An Indigo Industrial Ecology Paper
Creating systems solutions for sustainable development through industrial ecology

Eco-industrial Development in Japan

By Mari Morikawa, industrial ecology grad
uate student at Yale University who served as intern to Indigo Development during the Spring and Summer of 2000

Reference: Morikawa, Mari. 2000. Eco-Industrial Developments in Japan. Indigo Development Working Paper # 11.  Indigo Development Center,


Since the breakdown of the Bubble Economy in Japn, which had prospered on the basis of mass production and mass consumption, Japan has been struggling to find an alternate vision for development. Facing a negative heritage of unsustainable economic activities in recent decades, which caused environmental degradation and resource exhaustion, Japanese industry and society have been forced to go through changes in their mode of production. Recognizing an eco-industrial approach as a way to realize sustainable development, Japanese leaders have launched various types of eco-industrial projects around the country. Since the term “eco-industrial park/estate” is not commonly used in Japan, the exact number of projects are unknown, but one estimate indicates that there are currently about 60 eco-industrial projects operating or under development, including those that are still in the planning and consideration phases.

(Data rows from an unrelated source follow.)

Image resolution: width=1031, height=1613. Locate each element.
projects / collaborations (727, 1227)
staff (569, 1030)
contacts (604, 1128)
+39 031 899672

The following analysis of the driving factors behind the emergence of Japanese eco-industrial projects aims to provide a base of knowledge and insight for better understanding the framework of, and for promoting the future development of, eco-industrial projects. In the second part of this study, we analyze projects that could potentially be defined as eco-industrial parks or that possess many of the qualities typically associated with industrial symbiosis. These projects are grouped into the following categories:

  •  Eco-industrial parks
  •  Eco-Town Projects
  •  Industrial cluster and zero emissions efforts

For each project category, we describe the types of energy and material linkages that are typically present and appeared most attractive to industry. We examine the relationship between the factors that encouraged their development and their organizational structure and also evaluate the degree of success attained.  We seek to provide insights that will support the development of more effective public policy for encouraging future eco-industrial projects.  It should be noted that these categories are aimed at grouping similar types of projects emerging in Japan to characterize them for this study. This typology is not meant to serve for categorization of eco-industrial projects in general.